Prefeitura e UFS iniciam projeto de requalificação da Farmácia Viva em Aracaju

Prefeitura e UFS iniciam projeto de requalificação da Farmácia Viva em Aracaju
março 11 07:22 2019 Imprimir Conteúdo
Já passou o tempo que o uso de plantas para tratar dores e algumas doenças era só coisa da vovó e do vovô. Ao longo dos anos, a medicina alternativa, mais especificamente a fitoterapia, que utiliza as plantas como meio de cura, tem ganhado espaço, e aquele chazinho de boldo receitado em casa passou a ser indicado dentro, inclusive, de consultórios médicos e unidades de saúde. Em Aracaju, ainda na gestão anterior do prefeito Edvaldo Nogueira, foi implantado o projeto Farmácia Viva, com o objetivo de disponibilizar plantas medicinais em espaços públicos. Agora, o projeto, que ficou inerte durante a administração anterior, está sendo reestruturado como parte do Planejamento Estratégico da gestão atual.
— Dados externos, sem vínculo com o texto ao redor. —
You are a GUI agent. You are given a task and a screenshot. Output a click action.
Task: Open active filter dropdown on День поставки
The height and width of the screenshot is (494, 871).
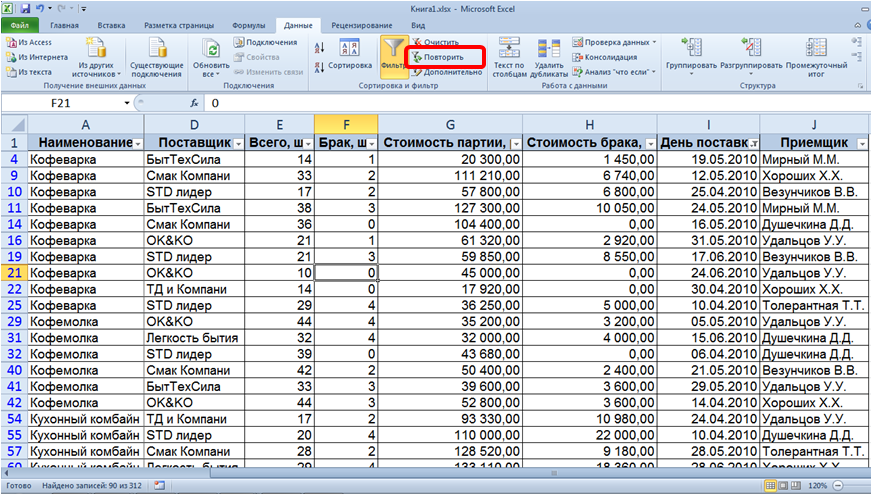click(752, 144)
As tão conhecidas erva-cidreira, boldo, carqueja, hortelã, aroeira, entre outras plantas, retornarão às Unidades Básicas de Saúde (UBS) de Aracaju, mas, para que isso possa acontecer de acordo com os moldes do Planejamento Estratégico, que atendem às diretrizes do Ministério da Saúde (MS), uma parceria entre a Prefeitura de Aracaju, através das secretarias do Meio Ambiente e da Saúde, e a Universidade Federal de Sergipe (UFS) vai capacitar os profissionais da área de saúde por meio de oficinas. Nesta sexta-feira, 8, aconteceu, na UBS Manoel de Souza Pereira, no conjunto Sol Nascente, a primeira reunião/capacitação dos envolvidos, como primeira etapa para contemplar a retomada do projeto na capital.
Foi nessa unidade que, em 2012, foi implantado o projeto piloto do Farmácia Viva e onde até hoje ainda existem algumas plantas medicinais, que a equipe da unidade mantém com o auxílio da comunidade local. “Fechamos um termo de cooperação entre as secretarias e a UFS em outubro passado, e estamos empenhados em dar andamento ao projeto. Nesta primeira etapa, queremos visualizar uma estratégia de produção de plantas medicinais, através do nosso horto, localizado no Parque da Sementeira. Esse primeiro momento é para sensibilizar os profissionais da saúde, que passarão por uma capacitação de 60 horas, entre esses profissionais estão médicos e enfermeiros. Nosso intuito é retomar os trabalhos efetivos do projeto até junho deste ano”, afirmou o coordenador do Farmácia Viva, Paulo Cerqueira.
Dentro dessa perspectiva, caberá à SMS estruturar as unidades básicas para a utilização do tratamento alternativo. “Todo esse processo está, inclusive, estabelecido numa política nacional dentro do Sistema Único de Saúde (SUS) e Aracaju já possui alguns espaços para a prática do plantio. A reestruturação do projeto, além de se adequar ao SUS, trará mais estratégias de saúde, mais ações para fortalecer a atenção básica e, consequentemente, dará mais qualidade de vida à nossa população”, destacou o técnico da Assessoria de Planejamento e Desenvolvimento Institucional (Asplandi), Luiz Cláudio Soares, ao explicar que, inicialmente, o projeto será implantado em duas ou três unidades para, em seguida, alcançar as demais regiões da capital.
De acordo com a professora do curso de Farmácia da UFS, Francilene Silva, para que o projeto fosse retomado, era necessária a reestruturação. “Mesmo sendo um tratamento realizado através das plantas, ainda assim, era preciso seguir adequações para oferecer um serviço de qualidade e, sensibilizar e capacitar os profissionais é um passo de extrema importância. O Farmácia Viva trata do cultivo até a dispensação, tanto da planta quanto de medicamentos. As plantas que serão cultivadas são as que já são reconhecidas pelo Ministério da Saúde como  seguras e eficazes. Além disso, fizemos um levantamento dentro do perfil epidemiológico da população e o que ela utilizava, e realizamos um cruzamento com o que já era possível. Por isso, os profissionais precisam estar envolvidos porque eles lidarão diretamente com a população”, frisou.
Ao todo, mais de 30 tipos de plantas entre medicinais e fitoterápicas serão utilizadas no projeto. Para isso, o horto do Parque da Sementeira, que é de administração da Sema, recebeu duas novas estufas que, além de servirem para o cultivo de mudas de árvores que serão utilizadas no Plano de Arborização da cidade, também servirão para a cultura das plantas medicinais.